Wednesday, 20 April 2011

Stuck in the middle with you

The Tory - Lib Dem coalition crystallises a monumental and frightening shift in British politics. Prior to the General Election last year there was a misplaced belief that the combined support for Labour and the Lib Dems represented a 'progressive consensus'. The acts of the government – spawned from the policies of New Labour – show that this is clearly untrue. The consensus which prevails is that of individualism, competition and marketisation. This right-wing swing means it's absolutely crucial that those on the left oppose the Alternative Vote – and the Lib Dems, by showing their true colours, are the ones to blame.

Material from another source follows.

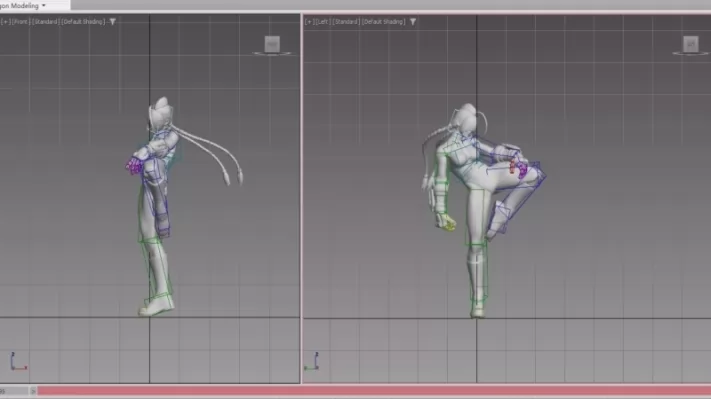
Task: Click the next frame arrow on time slider
Action: click(x=33, y=391)
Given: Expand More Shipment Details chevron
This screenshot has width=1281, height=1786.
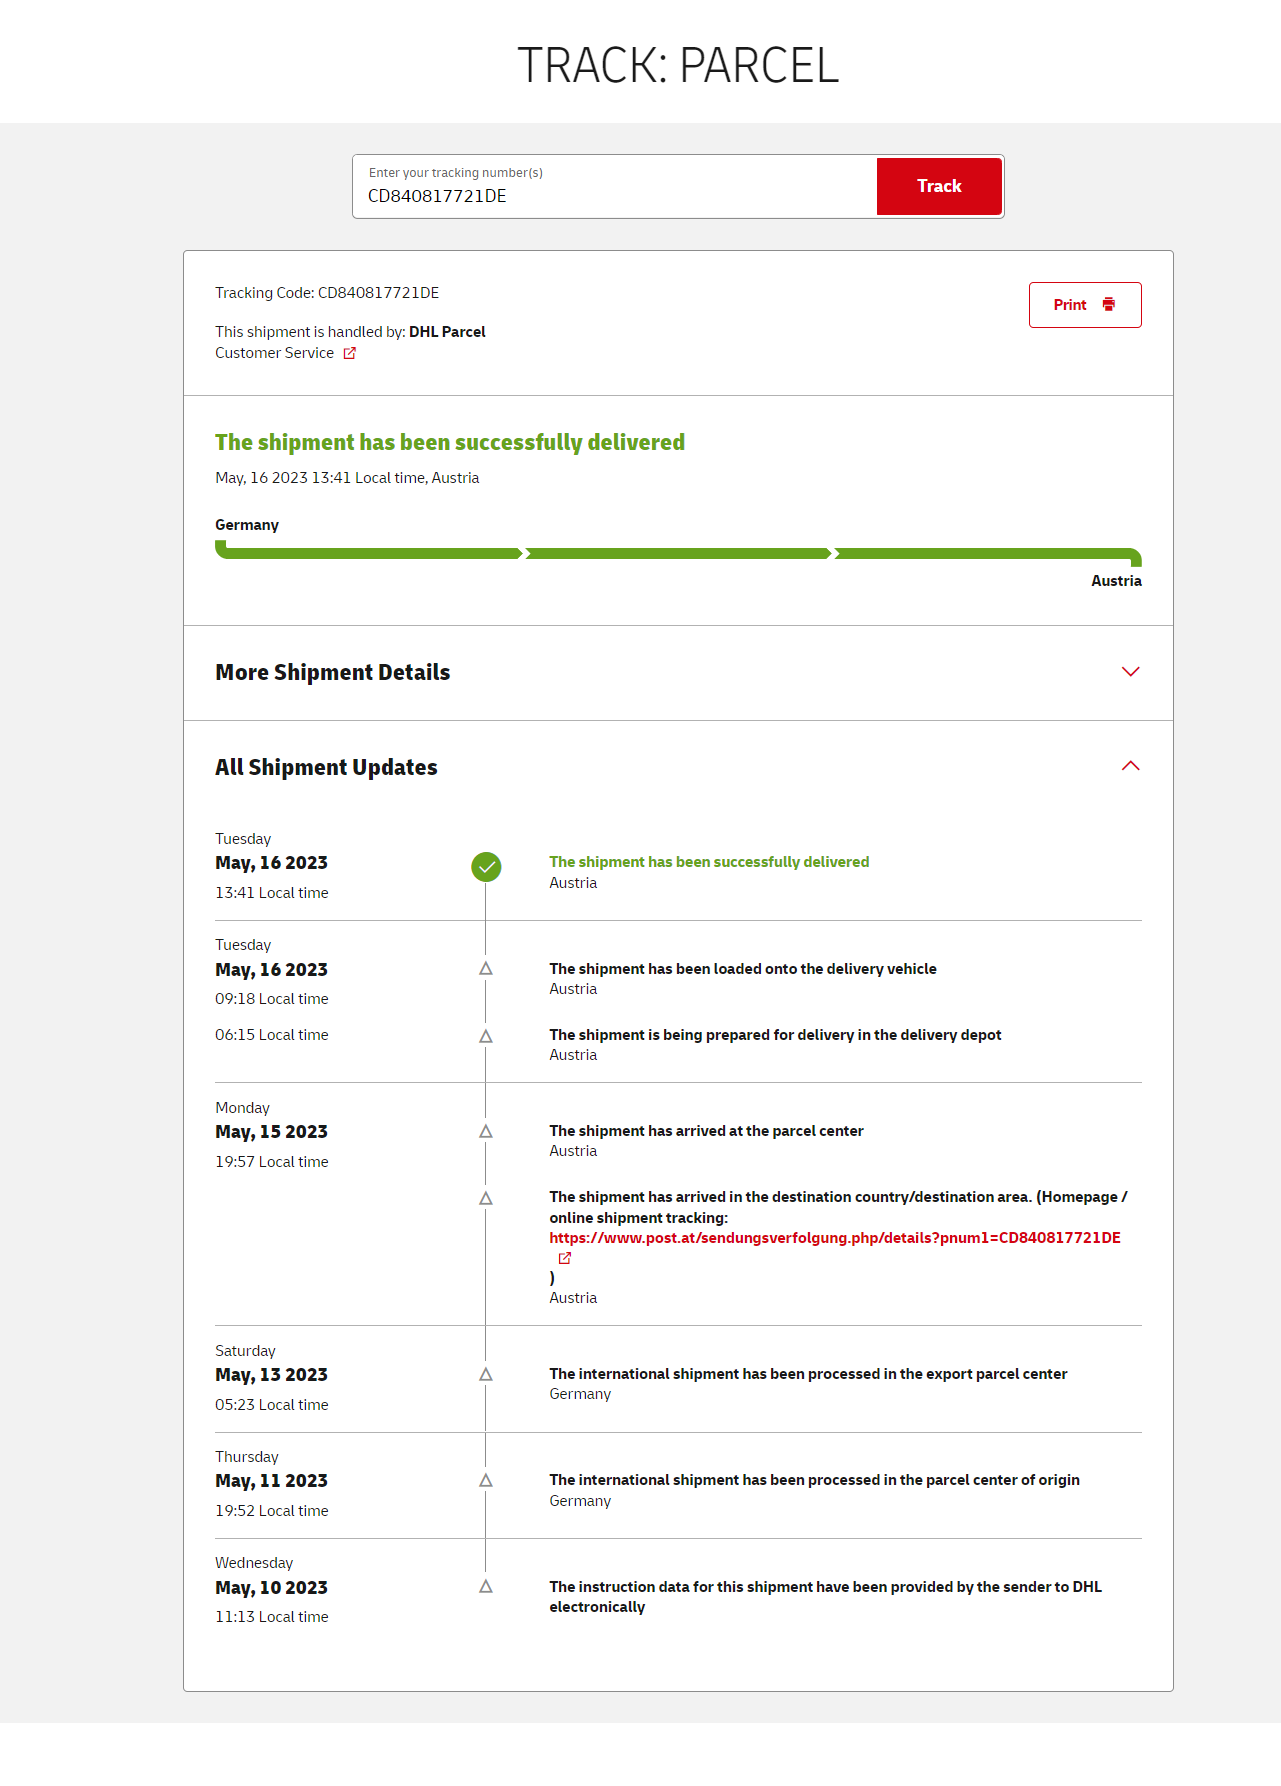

The arguments forwarded by the anti-AV brigade are largely flawed and self-defeating. Mehdi Hasan produced a terrific critique in the latest New Statesman:
The Alternative Vote isn't a foreign system. From trade unions to workplace committees, professional societies to student groups, millions of Britons already have experience of voting under AV. It doesn't require expensive voting machines, or cost £250m ... AV isn't a "confusing system" (David Cameron) or "fiendishly complicated" (Daily Mail). If the Australians can manage to rank candidates in a 1-2-3 order, so can we. AV doesn't automatically result in hung parliaments: over the past 100 years, Australia has had fewer hung parliaments under AV than the UK has had under FPTP. Meanwhile, Canada, despite using FPTP, has been beset by hung parliaments in recent years.
The arguments forwarded by the No to AV campaign are largely uninspiring because they are extolled by reactionary and conservative Westminster traditionalists. Arguments of complication and cost are largely irrelevant in terms of electoral reform and we should strive for a genuinely proportional system whatever the intellectual or financial cost. However AV is not a proportional system and – whatever the outcome of the referendum – it will delay moves to proportional representation. Furthermore – and by far the most compelling argument against AV – it will further entrench a centripetal party system which is becoming increasingly bland, centralised and uninspiring.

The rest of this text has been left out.